**THE PROBLEM**: Transcribe all the entries that follow, leaving nothing out.

[Stored data entries]
<<<<

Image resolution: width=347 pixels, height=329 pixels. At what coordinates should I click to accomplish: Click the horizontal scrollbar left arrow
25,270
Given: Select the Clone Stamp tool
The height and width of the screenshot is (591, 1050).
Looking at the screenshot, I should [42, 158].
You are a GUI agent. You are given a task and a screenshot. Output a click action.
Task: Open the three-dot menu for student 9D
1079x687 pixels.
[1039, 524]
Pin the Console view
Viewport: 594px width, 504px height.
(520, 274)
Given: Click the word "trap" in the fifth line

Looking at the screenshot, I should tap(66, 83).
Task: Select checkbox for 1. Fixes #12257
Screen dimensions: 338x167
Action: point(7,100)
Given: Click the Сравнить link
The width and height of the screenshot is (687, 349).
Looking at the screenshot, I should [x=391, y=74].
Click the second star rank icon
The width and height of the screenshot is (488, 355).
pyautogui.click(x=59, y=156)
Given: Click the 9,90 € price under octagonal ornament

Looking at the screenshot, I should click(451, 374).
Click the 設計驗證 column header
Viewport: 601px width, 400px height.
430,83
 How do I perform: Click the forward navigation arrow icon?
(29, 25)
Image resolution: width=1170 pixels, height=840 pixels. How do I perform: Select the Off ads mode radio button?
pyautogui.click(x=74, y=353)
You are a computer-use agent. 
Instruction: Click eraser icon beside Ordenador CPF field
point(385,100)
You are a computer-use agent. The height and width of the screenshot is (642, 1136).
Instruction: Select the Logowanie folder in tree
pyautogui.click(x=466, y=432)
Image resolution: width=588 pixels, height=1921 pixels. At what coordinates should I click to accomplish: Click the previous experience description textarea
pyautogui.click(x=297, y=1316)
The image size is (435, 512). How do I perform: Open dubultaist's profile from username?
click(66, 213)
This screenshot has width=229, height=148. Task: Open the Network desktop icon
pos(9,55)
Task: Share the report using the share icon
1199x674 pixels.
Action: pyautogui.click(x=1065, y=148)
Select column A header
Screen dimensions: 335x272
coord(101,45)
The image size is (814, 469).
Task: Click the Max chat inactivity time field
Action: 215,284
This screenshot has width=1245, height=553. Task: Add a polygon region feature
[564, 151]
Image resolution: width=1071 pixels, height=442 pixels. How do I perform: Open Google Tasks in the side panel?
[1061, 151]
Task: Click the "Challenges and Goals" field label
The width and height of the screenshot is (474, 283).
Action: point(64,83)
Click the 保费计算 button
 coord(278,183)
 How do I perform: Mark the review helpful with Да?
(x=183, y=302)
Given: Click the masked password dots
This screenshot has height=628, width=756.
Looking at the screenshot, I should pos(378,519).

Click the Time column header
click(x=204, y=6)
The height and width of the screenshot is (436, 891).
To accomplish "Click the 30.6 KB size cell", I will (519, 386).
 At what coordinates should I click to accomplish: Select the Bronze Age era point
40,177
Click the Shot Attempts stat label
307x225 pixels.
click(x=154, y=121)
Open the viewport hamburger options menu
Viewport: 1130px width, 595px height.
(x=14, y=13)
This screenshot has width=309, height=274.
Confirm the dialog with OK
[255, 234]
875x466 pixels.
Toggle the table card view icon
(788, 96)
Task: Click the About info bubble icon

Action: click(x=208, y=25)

>>>>

**TASK OUTPUT**:
Image resolution: width=347 pixels, height=329 pixels. At what coordinates should I click to accomplish: Click the horizontal scrollbar left arrow
25,270
Given: Select the Clone Stamp tool
The height and width of the screenshot is (591, 1050).
Looking at the screenshot, I should [42, 158].
You are a GUI agent. You are given a task and a screenshot. Output a click action.
Task: Open the three-dot menu for student 9D
1079x687 pixels.
[1039, 524]
Pin the Console view
Viewport: 594px width, 504px height.
(520, 274)
Given: Click the word "trap" in the fifth line

Looking at the screenshot, I should tap(66, 83).
Task: Select checkbox for 1. Fixes #12257
Screen dimensions: 338x167
Action: point(7,100)
Given: Click the Сравнить link
The width and height of the screenshot is (687, 349).
Looking at the screenshot, I should [x=391, y=74].
Click the second star rank icon
The width and height of the screenshot is (488, 355).
pyautogui.click(x=59, y=156)
Given: Click the 9,90 € price under octagonal ornament

Looking at the screenshot, I should click(451, 374).
Click the 設計驗證 column header
Viewport: 601px width, 400px height.
430,83
 How do I perform: Click the forward navigation arrow icon?
(29, 25)
Image resolution: width=1170 pixels, height=840 pixels. How do I perform: Select the Off ads mode radio button?
pyautogui.click(x=74, y=353)
You are a computer-use agent. 
Instruction: Click eraser icon beside Ordenador CPF field
point(385,100)
You are a computer-use agent. The height and width of the screenshot is (642, 1136).
Instruction: Select the Logowanie folder in tree
pyautogui.click(x=466, y=432)
Image resolution: width=588 pixels, height=1921 pixels. At what coordinates should I click to accomplish: Click the previous experience description textarea
pyautogui.click(x=297, y=1316)
The image size is (435, 512). How do I perform: Open dubultaist's profile from username?
click(66, 213)
This screenshot has width=229, height=148. Task: Open the Network desktop icon
pos(9,55)
Task: Share the report using the share icon
1199x674 pixels.
Action: pyautogui.click(x=1065, y=148)
Select column A header
Screen dimensions: 335x272
coord(101,45)
The image size is (814, 469).
Task: Click the Max chat inactivity time field
Action: 215,284
This screenshot has width=1245, height=553. Task: Add a polygon region feature
[564, 151]
Image resolution: width=1071 pixels, height=442 pixels. How do I perform: Open Google Tasks in the side panel?
[1061, 151]
Task: Click the "Challenges and Goals" field label
The width and height of the screenshot is (474, 283).
Action: point(64,83)
Click the 保费计算 button
 coord(278,183)
 How do I perform: Mark the review helpful with Да?
(x=183, y=302)
Given: Click the masked password dots
This screenshot has height=628, width=756.
Looking at the screenshot, I should pos(378,519).

Click the Time column header
click(x=204, y=6)
The height and width of the screenshot is (436, 891).
To accomplish "Click the 30.6 KB size cell", I will (519, 386).
 At what coordinates should I click to accomplish: Select the Bronze Age era point
40,177
Click the Shot Attempts stat label
307x225 pixels.
click(x=154, y=121)
Open the viewport hamburger options menu
Viewport: 1130px width, 595px height.
(x=14, y=13)
This screenshot has width=309, height=274.
Confirm the dialog with OK
[255, 234]
875x466 pixels.
Toggle the table card view icon
(788, 96)
Task: Click the About info bubble icon

Action: click(x=208, y=25)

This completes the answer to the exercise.